Imagens do Irã: para os visitantes, país se mostra mais moderno, aberto e culto do que sugere a mídia ocidental
O curto governo democrático do primeiro-ministro Mohammad Mossadegh (1951-1953) gerou a ira dos Estados Unidos e da Inglaterra, pois promovia mudanças importantes no rumo da economia e da política, como a estatização da Anglo-Persian Oil Company. Em uma ação arquitetada pela CIA, Mossadegh foi derrubado e Reza Pahlevi, então afastado, reconduzido ao poder. Reacende-se, com isso, o nacionalismo iraniano, que apresentaria sua manifestação maior na Revolução de 1979.
Com a revolução, os valores se invertem e há uma mudança significativa no discurso. Em larga medida, a precipitação do governo dos Estados Unidos ao incentivar o Iraque a invadir o Irã condicionou os rumos da revolução, ao favorecer que as lideranças religiosas se fortalecessem no poder, amputando do processo os comunistas, os intelectuais e outros defensores do fim da era Pahlevi. A religião passou a ser um entrave, sobretudo por legitimar a dominação xiita (grupos minoritários entre os muçulmanos, mas predominantes no Irã).
Uma cena do cotidiano no Irã
A adoção de procedimentos de defesa, como a tomada da Embaixada dos Estados Unidos (onde funcionava um escritório da CIA) e a prisão de diplomatas por 444 dias, favoreceram a criação e propagação do estereótipo do iraniano fundamentalista, belicoso, avesso ao progresso.
Omissões – A construção do discurso condenatório sobre o Irã é feita com ocultamentos. Oculta-se o processo histórico acima apresentado, pois revelaria a usurpação do Irã a que ele tem sido submetido pelas potências do Ocidente. Ocultam-se também os aspectos positivos do país e evitam-se comparações que colocariam o próprio discurso em xeque. Nesse sentido, o presidente Mahmoud Ahmadinejad lembra que a mídia ocidental nada fala sobre 53 mulheres condenadas à morte nos Estados Unidos ou o uso de armas químicas no Iraque pelo exército israelense. Essa mesma mídia mostra mapas de usinas nucleares no Irã, mas omite o fato de que seus vizinhos Rússia, Paquistão, Índia e Israel possuem arsenal nuclear. Muito menos que Israel, diferente do Irã, não é signatário do Tratado de Não Proliferação de Armas Nucleares e, por isso, suas instalações não são inspecionadas por perícia internacional.
Exposição de livro autografado por Walt Disney: "um país surpreendente em vários sentidos"
Ao mesmo tempo, erige-se a imagem dos Estados Unidos como arautos da democracia e dos direitos humanos, diluindo como “acidente” os abusos em Guantánamo, Abu Ghraib e o recente massacre de 17 afegãos por um soldado norte-americano e ocultando os desmandos colonialistas impetrados pelos estadunidenses ao longo do século 20. Por esses motivos, o cineasta Abbas Kiarostami se recusa a falar de censura no Irã com jornalistas ocidentais, pois, segundo ele, parte-se do pressuposto de que não existe censura naqueles países.
Também são ocultadas comparações do Irã com outros países islâmicos, que desmontariam a imagem de retrógrado. Nesse sentido, é emblemática a questão das mulheres, pois no Irã elas correspondem a 60% dos estudantes de ensino superior, podem dirigir automóveis, ter seu próprio negócio, pedir divórcio – direitos negados às mulheres em países como a Arábia Saudita e os Emirados Árabes, aliados dos Estados Unidos na política internacional. Mesmo o uso obrigatório do véu é menos rígido no Irã, que consiste em cobrir apenas a cabeça, mesmo que com lenços frouxos, como é comum encontrar nas ruas de Teerã.

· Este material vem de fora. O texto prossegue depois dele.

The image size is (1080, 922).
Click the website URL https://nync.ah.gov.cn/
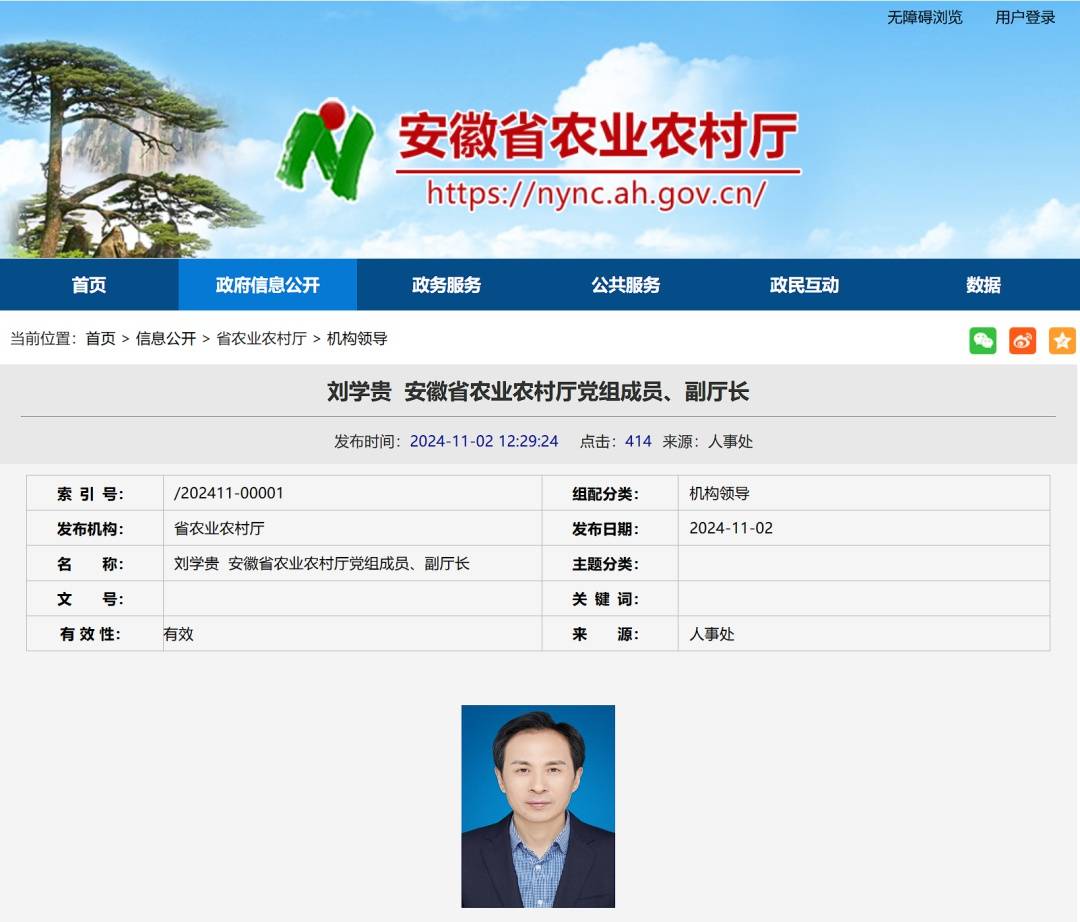tap(596, 193)

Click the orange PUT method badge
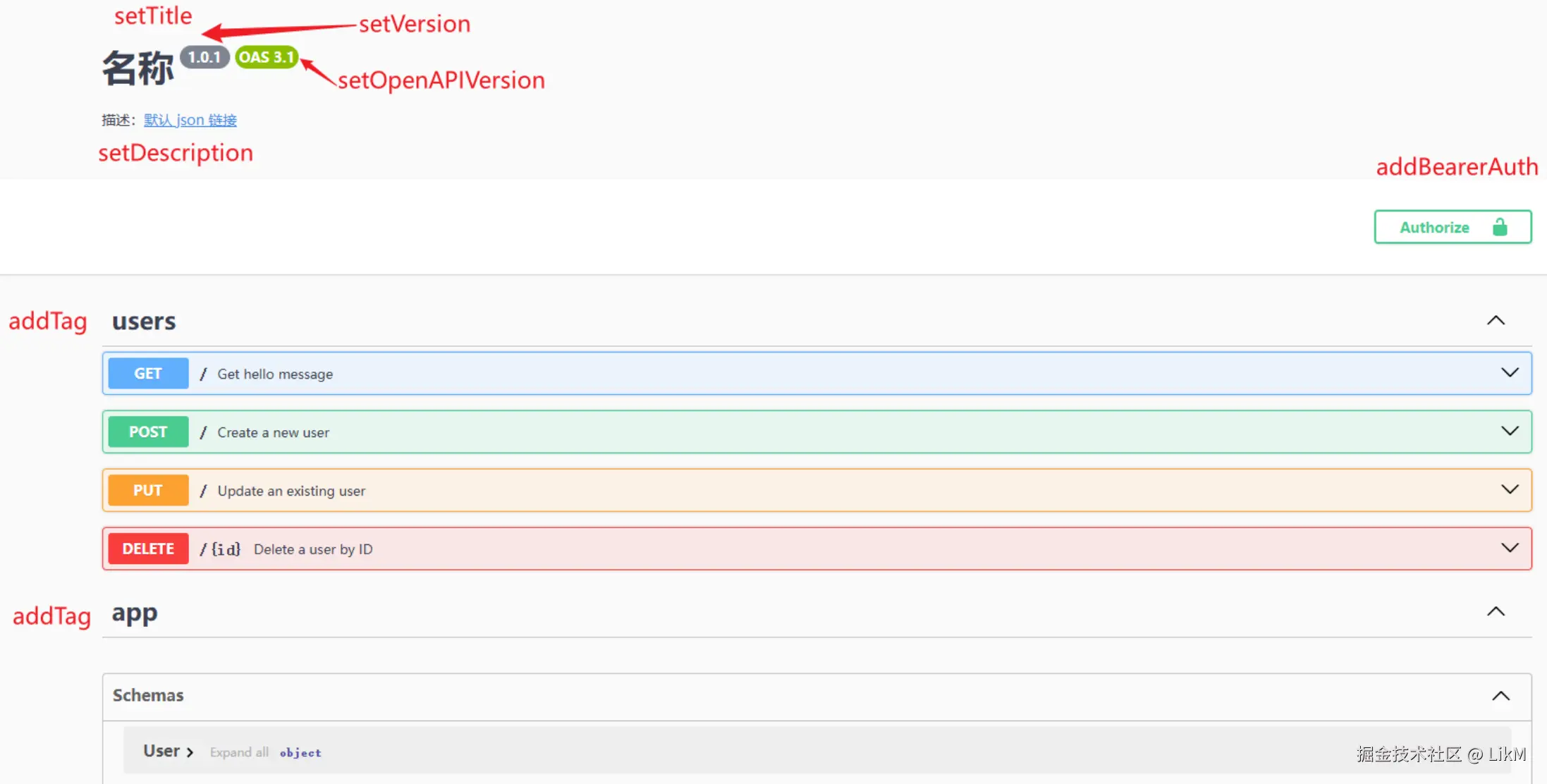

Outro procedimento utilizado para a construção da imagem negativa do Irã é decorrente da proximidade com países do Oriente Médio, que provoca subentendidos que não são desmentidos pela mídia ocidental. Assim, violações dos direitos humanos ocorridas no Iraque e no Afeganistão, bem como a ação de grupos extremistas na Palestina e em Israel, são erroneamente atribuídas aos iranianos, o que leva muitas pessoas, até mesmo professores da Universidade, a nos perguntar sobre os homens-bomba do Irã. Ora, não há registro de homens-bomba iranianos.
Também não se usa burca no Irã. Diferente do que fizeram os talibãs com as imagens de Buda, no Irã há um elevado senso de preservação de monumentos históricos, como é possível constatar com a manutenção dos palácios dos próprios Pahlevi ou dos sítios arqueológicos de Persépolis. A cidade de Isfahan é uma experiência monumental viva da dinastia safávida.
Outro elemento a ser levado em conta é a diáspora iraniana. Emigrantes iranianos, em geral, tendem a valorizar a cultura de seu país de origem. No entanto, há aqueles que obtêm lucro com a imagem de haverem fugido de um lugar atrasado e não civilizado e que ocidentalizam sua escrita. É o caso de uma não rara literatura ressentida, cujo nome maior é o de Azar Nafisi, que em apenas duas linhas das 422 páginas de seu best seller Lendo Lolita em Teerã cita a importante personagem histórica Mohammad Mossadegh como um “antigo herói nacionalista”.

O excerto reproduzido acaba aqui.